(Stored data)

'''

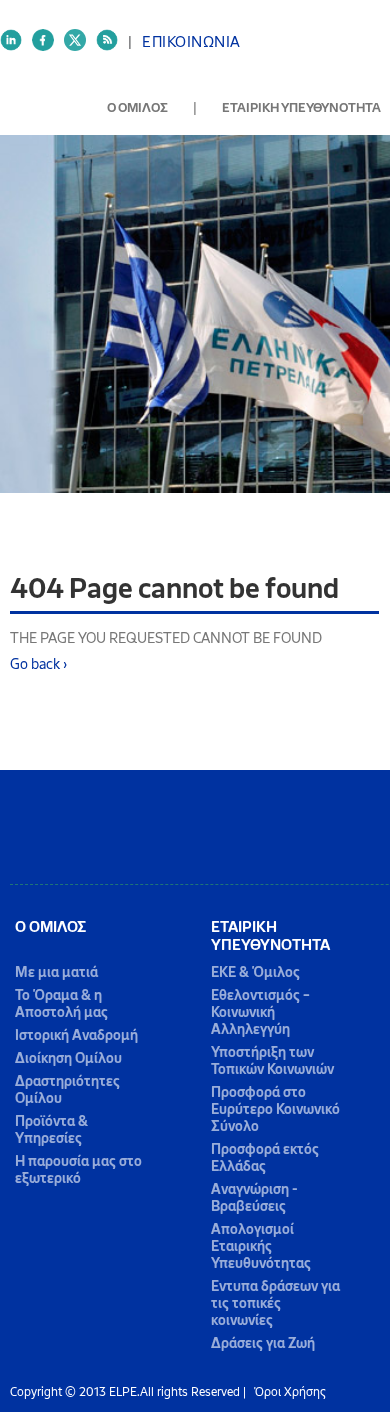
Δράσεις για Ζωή (263, 1343)
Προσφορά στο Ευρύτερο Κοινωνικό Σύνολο (275, 1109)
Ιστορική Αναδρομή (76, 1035)
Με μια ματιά (56, 972)
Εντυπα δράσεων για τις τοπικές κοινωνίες (275, 1303)
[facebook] (48, 47)
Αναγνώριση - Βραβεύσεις (254, 1198)
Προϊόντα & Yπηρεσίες (51, 1130)
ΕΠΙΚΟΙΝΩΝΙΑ (191, 42)
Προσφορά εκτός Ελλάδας (265, 1158)
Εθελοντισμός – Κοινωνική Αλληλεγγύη (260, 1012)
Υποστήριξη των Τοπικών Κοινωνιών (272, 1061)
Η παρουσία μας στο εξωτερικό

'''

→ **TO DO**
Copy out the lines beginning at the one that contains "[facebook] (48, 47)". Stop at the final line of the data, and include it.

→ **WRITTEN SOLUTION**
[facebook] (48, 47)
Αναγνώριση - Βραβεύσεις (254, 1198)
Προϊόντα & Yπηρεσίες (51, 1130)
ΕΠΙΚΟΙΝΩΝΙΑ (191, 42)
Προσφορά εκτός Ελλάδας (265, 1158)
Εθελοντισμός – Κοινωνική Αλληλεγγύη (260, 1012)
Υποστήριξη των Τοπικών Κοινωνιών (272, 1061)
Η παρουσία μας στο εξωτερικό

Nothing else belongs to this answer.